Once when we weren’t speaking, you posted “I Miss You” by Frank Ocean to my timeline. You wrote about it on my birthday. It meant so much to me. I didn’t go back and listen to it, I hadn’t heard it for so long. When I read that post again, my eyes were stinging by the third paragraph, because I looked at how things had changed. Soon I was crying, by the last few sentences I was a wreck. It was emotional and painful and fascinating to feel that much emotion from seeing words. I listened to the song, I sang along and recited every annoying-bitch-in-the-audience’s two cents. It took me back. Two years ago, when you sent me that song, everything was alright because I missed you too. Four days ago, when I sent it to you… nothing. And everything is not alright. Because look at how things have changed.
I didn’t know you were serious. I wouldn’t have known why. I still don’t. You didn’t tell me but I didn’t ask. Was I supposed to ask? Was I supposed to know? What do I do now that I’ve made the smallest attempt to heal our friendship, in the way I thought I knew how, and failed? I feel sick and nervous and so angry at you and at me. But you, you have so easily pushed me away. “You’re not my best friend.” Did you really think it wasn’t you? Or is that just what you wanted? Was I too difficult? Annoying? Argumentative? Was the fighting not how you wanted us to show we cared? Was I not there to put you back together when you were falling apart? To love you after every mistake? Do you still love me after this one? Are you still ‘you’ without me? This hurts. I don’t know what to apologise for, I don’t know what to fight about.
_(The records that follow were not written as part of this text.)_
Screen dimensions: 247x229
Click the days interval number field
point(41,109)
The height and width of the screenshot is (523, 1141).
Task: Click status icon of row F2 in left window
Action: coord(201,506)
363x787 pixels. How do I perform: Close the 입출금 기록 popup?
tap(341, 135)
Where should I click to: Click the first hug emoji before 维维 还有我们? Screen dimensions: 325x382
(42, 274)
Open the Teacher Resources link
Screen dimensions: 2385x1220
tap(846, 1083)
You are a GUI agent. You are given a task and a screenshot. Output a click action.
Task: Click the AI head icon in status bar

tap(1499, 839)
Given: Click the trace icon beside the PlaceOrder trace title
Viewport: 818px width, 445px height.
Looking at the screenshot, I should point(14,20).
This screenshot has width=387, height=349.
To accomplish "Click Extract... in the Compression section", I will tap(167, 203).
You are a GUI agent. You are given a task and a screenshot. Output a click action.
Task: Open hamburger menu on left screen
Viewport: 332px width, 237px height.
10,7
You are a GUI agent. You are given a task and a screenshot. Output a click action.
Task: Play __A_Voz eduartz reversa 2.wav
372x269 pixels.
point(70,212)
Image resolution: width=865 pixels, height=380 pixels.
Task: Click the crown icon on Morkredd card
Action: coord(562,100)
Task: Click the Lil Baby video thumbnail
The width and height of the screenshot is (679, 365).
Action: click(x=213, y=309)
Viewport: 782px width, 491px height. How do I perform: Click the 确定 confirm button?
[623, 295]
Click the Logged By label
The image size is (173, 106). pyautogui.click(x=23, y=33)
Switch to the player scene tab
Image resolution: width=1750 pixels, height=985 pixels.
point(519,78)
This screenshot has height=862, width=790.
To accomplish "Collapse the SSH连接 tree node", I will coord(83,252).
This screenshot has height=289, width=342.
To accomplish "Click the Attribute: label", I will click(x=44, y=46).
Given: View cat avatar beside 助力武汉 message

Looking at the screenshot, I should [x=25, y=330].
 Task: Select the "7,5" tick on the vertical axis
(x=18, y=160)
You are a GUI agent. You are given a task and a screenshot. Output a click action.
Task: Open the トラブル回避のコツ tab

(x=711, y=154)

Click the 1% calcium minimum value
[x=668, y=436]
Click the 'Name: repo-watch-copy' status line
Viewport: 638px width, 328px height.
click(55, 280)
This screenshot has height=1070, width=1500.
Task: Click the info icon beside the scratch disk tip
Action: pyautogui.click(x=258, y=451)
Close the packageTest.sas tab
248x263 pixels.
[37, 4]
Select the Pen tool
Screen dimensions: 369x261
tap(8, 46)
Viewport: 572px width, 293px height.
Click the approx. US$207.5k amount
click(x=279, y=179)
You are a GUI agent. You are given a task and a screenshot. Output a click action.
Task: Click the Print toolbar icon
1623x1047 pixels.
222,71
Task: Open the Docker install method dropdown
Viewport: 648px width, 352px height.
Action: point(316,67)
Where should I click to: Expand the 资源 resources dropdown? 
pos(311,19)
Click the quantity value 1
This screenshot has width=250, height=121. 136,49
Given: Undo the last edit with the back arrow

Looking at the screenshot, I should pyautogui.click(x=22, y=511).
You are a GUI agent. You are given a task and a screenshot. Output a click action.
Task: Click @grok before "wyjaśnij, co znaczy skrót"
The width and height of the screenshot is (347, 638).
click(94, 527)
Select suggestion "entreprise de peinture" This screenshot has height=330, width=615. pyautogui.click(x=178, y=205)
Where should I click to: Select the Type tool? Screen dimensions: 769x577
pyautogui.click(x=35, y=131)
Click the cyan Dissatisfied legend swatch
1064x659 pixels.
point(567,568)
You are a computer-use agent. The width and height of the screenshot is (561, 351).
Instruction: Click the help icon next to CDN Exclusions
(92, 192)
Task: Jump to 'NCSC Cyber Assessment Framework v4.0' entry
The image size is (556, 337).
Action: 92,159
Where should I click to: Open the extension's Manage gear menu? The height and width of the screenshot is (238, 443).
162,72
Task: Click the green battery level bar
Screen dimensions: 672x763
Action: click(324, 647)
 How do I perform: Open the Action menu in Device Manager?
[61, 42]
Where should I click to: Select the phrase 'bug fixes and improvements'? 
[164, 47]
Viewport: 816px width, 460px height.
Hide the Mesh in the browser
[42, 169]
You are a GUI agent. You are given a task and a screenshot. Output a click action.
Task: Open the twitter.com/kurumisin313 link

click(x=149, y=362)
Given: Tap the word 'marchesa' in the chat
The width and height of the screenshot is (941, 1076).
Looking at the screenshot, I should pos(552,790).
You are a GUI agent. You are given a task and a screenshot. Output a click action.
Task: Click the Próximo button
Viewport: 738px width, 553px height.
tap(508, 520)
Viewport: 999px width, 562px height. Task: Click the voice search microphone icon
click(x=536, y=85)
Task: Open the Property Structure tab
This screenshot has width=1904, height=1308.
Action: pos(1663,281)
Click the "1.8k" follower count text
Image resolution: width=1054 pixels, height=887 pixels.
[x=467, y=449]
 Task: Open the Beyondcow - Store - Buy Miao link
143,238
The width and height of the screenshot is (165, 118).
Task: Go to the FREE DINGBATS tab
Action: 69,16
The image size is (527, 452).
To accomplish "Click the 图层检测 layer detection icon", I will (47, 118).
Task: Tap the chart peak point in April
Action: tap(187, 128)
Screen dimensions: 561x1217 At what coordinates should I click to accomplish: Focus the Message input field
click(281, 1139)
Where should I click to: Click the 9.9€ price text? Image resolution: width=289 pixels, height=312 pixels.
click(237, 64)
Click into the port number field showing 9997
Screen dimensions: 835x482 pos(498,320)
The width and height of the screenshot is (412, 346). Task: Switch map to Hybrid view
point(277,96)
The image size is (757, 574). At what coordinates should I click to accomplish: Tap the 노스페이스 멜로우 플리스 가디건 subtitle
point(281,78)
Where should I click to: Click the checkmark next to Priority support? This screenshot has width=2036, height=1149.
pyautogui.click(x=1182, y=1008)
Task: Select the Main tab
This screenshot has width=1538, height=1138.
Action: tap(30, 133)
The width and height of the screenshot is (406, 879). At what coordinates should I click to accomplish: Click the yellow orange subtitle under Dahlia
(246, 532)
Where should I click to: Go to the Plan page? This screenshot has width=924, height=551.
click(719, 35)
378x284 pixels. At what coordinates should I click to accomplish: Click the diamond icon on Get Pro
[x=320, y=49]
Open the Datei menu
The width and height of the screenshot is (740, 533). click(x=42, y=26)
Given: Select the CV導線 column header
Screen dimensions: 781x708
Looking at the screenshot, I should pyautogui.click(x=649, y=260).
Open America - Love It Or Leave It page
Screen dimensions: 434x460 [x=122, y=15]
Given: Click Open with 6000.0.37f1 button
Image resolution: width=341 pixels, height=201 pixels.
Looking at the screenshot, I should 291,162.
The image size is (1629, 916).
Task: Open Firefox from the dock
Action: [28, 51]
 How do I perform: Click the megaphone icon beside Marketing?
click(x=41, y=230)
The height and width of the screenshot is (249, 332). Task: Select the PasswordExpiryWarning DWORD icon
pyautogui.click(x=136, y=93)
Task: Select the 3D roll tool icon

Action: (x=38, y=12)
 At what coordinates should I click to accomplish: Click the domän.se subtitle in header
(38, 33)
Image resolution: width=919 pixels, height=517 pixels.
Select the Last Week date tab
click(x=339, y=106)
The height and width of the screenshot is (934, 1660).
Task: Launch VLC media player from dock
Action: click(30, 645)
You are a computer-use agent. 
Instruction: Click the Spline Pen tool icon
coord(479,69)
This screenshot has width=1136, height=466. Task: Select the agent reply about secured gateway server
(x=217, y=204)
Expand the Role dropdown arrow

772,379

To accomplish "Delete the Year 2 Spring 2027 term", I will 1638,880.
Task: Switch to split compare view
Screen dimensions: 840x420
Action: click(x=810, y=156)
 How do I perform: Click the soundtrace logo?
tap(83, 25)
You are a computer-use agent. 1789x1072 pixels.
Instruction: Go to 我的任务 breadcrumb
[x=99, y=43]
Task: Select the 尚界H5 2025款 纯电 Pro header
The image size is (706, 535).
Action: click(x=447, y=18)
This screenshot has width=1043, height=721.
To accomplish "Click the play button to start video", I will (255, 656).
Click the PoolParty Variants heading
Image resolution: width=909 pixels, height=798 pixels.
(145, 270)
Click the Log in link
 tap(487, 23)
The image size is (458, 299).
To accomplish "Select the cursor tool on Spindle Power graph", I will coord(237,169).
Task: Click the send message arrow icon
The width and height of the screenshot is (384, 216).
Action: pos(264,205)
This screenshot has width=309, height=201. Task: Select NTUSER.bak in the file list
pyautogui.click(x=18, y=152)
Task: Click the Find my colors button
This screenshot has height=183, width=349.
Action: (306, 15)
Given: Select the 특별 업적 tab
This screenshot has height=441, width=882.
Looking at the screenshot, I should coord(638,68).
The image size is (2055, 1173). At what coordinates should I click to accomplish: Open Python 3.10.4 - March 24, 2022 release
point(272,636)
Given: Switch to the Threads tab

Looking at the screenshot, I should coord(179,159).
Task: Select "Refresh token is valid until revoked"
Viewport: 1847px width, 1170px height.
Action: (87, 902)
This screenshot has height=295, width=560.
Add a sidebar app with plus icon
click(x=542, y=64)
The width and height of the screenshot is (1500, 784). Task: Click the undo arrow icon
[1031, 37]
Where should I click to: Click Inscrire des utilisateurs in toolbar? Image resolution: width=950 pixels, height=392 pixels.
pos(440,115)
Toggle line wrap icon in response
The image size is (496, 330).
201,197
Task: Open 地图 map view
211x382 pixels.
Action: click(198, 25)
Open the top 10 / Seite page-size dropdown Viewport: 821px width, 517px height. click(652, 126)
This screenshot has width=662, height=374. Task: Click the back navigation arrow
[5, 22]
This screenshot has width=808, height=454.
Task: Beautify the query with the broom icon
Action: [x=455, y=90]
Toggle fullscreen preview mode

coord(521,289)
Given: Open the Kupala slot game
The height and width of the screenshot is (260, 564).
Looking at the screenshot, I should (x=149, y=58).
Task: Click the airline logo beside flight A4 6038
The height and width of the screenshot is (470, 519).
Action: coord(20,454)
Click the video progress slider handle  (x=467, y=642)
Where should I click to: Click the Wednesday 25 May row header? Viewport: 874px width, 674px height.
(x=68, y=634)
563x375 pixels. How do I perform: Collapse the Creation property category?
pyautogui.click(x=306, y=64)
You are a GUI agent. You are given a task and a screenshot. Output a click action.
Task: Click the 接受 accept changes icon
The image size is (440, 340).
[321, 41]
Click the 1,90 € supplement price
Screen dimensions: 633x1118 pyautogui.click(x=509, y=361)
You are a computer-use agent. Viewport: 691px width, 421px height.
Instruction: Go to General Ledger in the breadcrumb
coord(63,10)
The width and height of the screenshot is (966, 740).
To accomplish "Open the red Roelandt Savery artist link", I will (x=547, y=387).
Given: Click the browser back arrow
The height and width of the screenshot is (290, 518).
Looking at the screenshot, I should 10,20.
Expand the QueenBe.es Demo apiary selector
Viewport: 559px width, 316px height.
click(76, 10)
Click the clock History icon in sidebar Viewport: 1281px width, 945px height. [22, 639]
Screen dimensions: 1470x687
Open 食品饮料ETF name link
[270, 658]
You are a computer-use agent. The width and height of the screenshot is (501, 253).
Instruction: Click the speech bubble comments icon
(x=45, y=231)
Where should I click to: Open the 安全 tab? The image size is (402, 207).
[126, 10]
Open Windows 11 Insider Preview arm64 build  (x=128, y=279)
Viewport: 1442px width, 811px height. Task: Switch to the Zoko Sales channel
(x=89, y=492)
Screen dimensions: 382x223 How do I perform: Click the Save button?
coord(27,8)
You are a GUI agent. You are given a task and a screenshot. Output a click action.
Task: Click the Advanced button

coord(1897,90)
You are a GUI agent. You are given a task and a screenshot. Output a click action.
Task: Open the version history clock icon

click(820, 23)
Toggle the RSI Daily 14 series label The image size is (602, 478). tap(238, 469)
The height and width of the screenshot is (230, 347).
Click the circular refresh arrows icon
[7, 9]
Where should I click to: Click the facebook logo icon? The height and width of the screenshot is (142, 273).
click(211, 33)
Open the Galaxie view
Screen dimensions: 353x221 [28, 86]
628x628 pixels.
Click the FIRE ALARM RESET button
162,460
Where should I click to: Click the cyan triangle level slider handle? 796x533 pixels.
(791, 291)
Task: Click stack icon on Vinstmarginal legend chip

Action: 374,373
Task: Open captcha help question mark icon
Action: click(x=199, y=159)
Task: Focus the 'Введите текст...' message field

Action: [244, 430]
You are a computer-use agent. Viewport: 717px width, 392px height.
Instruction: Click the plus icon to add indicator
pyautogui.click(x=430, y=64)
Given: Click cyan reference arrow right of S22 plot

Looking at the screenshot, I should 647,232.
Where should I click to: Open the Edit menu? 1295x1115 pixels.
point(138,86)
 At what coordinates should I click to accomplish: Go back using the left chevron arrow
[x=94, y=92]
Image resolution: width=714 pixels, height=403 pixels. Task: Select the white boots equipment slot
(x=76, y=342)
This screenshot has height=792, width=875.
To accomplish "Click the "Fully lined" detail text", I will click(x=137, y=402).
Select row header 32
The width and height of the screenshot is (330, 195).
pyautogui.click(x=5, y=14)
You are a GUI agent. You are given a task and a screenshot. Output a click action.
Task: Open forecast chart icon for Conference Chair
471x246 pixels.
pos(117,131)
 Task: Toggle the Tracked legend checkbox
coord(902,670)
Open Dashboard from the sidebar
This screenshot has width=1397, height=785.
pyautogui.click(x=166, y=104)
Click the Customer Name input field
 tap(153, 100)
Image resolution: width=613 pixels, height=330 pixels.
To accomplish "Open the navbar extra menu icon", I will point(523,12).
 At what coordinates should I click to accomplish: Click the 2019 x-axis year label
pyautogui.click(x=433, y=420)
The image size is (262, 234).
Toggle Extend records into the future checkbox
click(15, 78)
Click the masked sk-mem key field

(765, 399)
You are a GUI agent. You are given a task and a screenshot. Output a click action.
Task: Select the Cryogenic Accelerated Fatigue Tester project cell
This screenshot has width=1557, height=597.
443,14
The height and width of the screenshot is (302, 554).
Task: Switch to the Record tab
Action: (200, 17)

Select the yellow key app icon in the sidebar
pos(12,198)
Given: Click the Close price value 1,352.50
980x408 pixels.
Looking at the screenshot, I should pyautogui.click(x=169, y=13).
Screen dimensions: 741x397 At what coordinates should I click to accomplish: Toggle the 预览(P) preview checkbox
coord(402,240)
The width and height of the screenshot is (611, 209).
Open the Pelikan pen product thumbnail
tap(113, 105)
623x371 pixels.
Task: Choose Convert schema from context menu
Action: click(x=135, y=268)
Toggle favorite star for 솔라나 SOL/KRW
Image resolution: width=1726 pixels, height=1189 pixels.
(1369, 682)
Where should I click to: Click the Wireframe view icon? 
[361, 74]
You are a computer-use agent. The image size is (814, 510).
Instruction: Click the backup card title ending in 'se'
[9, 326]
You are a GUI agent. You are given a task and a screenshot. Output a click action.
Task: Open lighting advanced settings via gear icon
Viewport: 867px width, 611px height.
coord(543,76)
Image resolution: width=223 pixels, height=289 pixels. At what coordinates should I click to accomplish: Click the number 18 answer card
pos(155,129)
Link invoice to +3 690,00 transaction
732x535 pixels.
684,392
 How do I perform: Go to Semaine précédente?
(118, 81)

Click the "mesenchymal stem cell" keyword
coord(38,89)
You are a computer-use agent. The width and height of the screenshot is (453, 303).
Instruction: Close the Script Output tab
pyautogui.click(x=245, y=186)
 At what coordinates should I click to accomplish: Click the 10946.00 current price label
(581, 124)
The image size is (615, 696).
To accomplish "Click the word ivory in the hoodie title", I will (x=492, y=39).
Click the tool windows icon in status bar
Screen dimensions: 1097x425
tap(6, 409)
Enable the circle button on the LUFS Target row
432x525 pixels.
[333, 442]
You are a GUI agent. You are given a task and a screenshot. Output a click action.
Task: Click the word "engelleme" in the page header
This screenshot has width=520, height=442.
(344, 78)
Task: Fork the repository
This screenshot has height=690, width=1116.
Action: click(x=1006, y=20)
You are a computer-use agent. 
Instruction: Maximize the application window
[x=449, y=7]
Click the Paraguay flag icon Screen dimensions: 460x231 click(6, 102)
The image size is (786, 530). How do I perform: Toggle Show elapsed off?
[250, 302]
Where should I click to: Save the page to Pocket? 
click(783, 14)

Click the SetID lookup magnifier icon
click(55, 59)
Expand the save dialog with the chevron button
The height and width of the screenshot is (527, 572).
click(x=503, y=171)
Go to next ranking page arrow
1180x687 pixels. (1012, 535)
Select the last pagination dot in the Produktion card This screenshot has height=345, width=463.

I dare to say that I have been treated unfairly, left in the dark. I have no chance to say my piece because I have no knowledge of what this is. I hate not knowing what and why and I hate not knowing what you’re thinking. All I can think of is how everything has changed, that is actually all that I do know. And it’s weird, it’s frustrating and confusing. I miss you, like every single fucking day. I miss my best friend and it is shit. It’s always been my understanding that when you love someone, you fight about stuff, you get mad, you go through shit, but you never ever give up. Not even when they push you away, not even when they hurt you and hate you, you just don’t give up on them, even when they’ve given up on you. But, there is an extent. This time, for whatever reason, you’ve chosen not to fight. So, I have no option to fight back. That scares the hell out of me because I don’t know if that means it really is time to give up, I don’t know if that really means ‘The End’.